Available data START

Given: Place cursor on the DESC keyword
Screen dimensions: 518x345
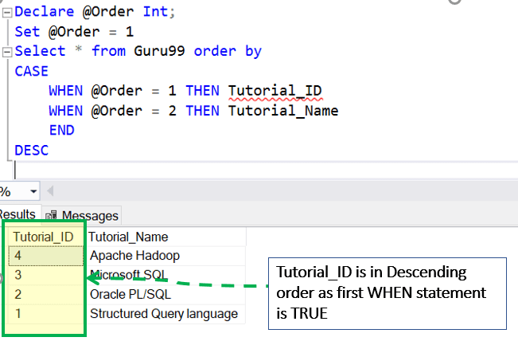Looking at the screenshot, I should point(31,150).
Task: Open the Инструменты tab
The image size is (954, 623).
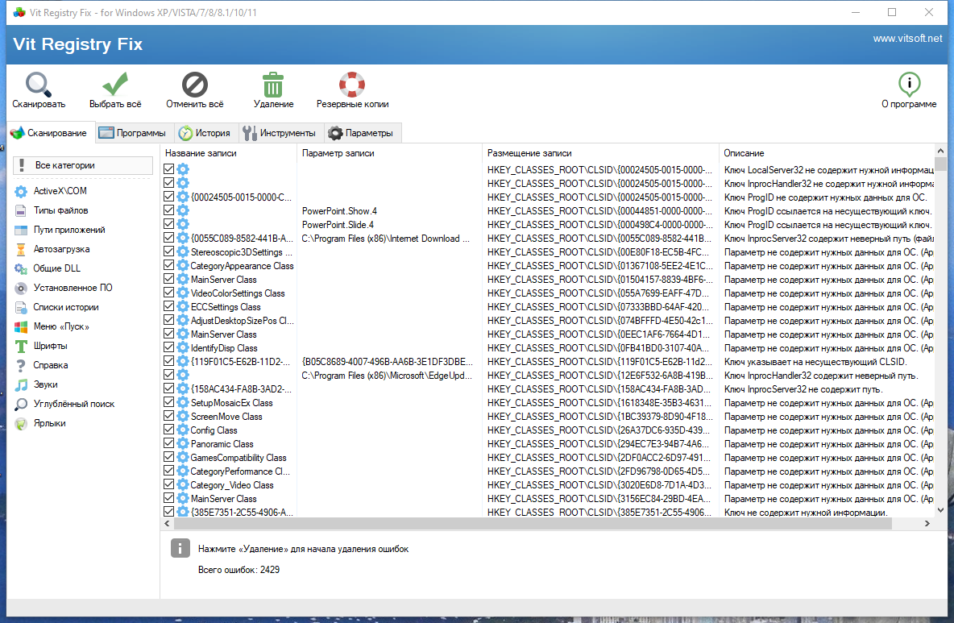Action: pyautogui.click(x=280, y=133)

Available data END

The task
Set the whole listing down again unchanged, apart from the pictures, which are omitted.

Exercise result
Given: Place cursor on the DESC keyword
Screen dimensions: 518x345
Looking at the screenshot, I should point(31,150).
Task: Open the Инструменты tab
The image size is (954, 623).
Action: pyautogui.click(x=280, y=133)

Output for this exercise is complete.